Mary Eschelbach Hansen, associate professor of economics at American University and the report's co-author, said raising tax rates for people who earn more than $609,000 a year to 44% would add 3% to the nation's tax coffers, enough to stave off cuts to popular programs serving low-income Coloradans.
"In current budget proportions, that's about enough to pay for some of the biggest, most important programs like food stamps SNAP, Children's Health Insurance Program, and also Temporary Assistance for Needy Families," Eschelbach Hansen outlined.
While 44% may seem high compared to today's top rate of 37%, it is a lot less than the 92% paid by people who earned more than $400,000 a year under Republican President Dwight D. Eisenhower. Republicans have long argued tax cuts create economic benefits for all, and leaders in Congress, including Rep.

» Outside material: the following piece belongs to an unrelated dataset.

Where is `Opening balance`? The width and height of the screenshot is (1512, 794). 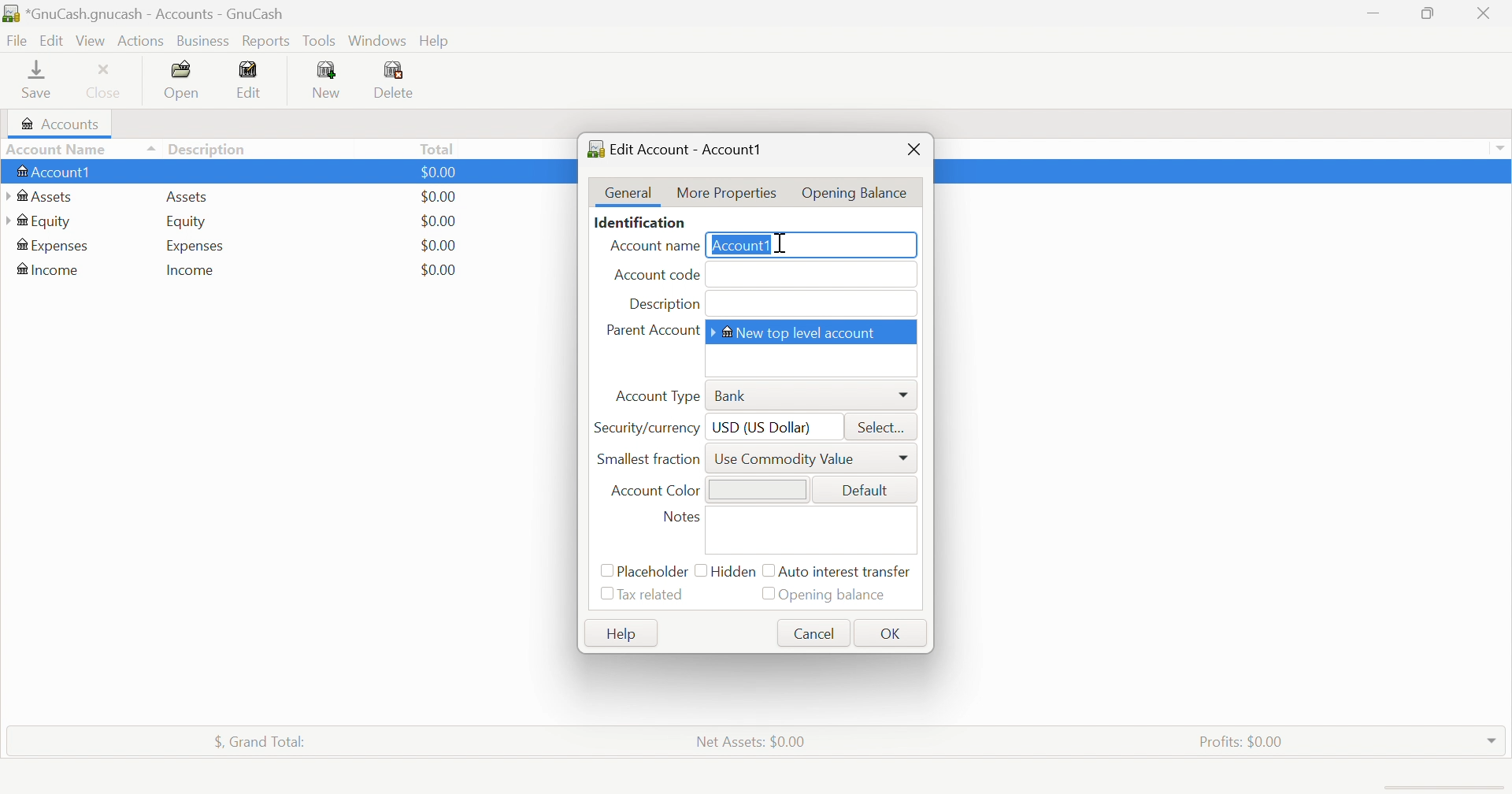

Mike Johnson, R-La., the House Speaker, have said they would oppose any tax hikes.
Eschelbach Hansen argued raising the top tax rate would also increase how much of the national income pie most Americans get to keep, compared to how much the wealthiest get, by about 2%. She added years of trickle-down economics have shown only the wealthy benefit from low tax rates.
"If lowering top tax rates was going to trickle down, then you and I would be much richer than we are now," Eschelbach Hansen pointed out. "Because we have had an era of low top tax rates for decades."
Eschelbach Hansen stressed higher personal tax rates have virtually no impact on long-term economic growth, and lower personal tax rates lead to less economic growth, because people tend to take advantage of the lower rate by moving their income.
"Instead of reinvesting it in your business, where it will grow your business and grow the economy, you'll be more likely to just take it as personal income, which is not going to stimulate growth," Eschelbach Hansen explained.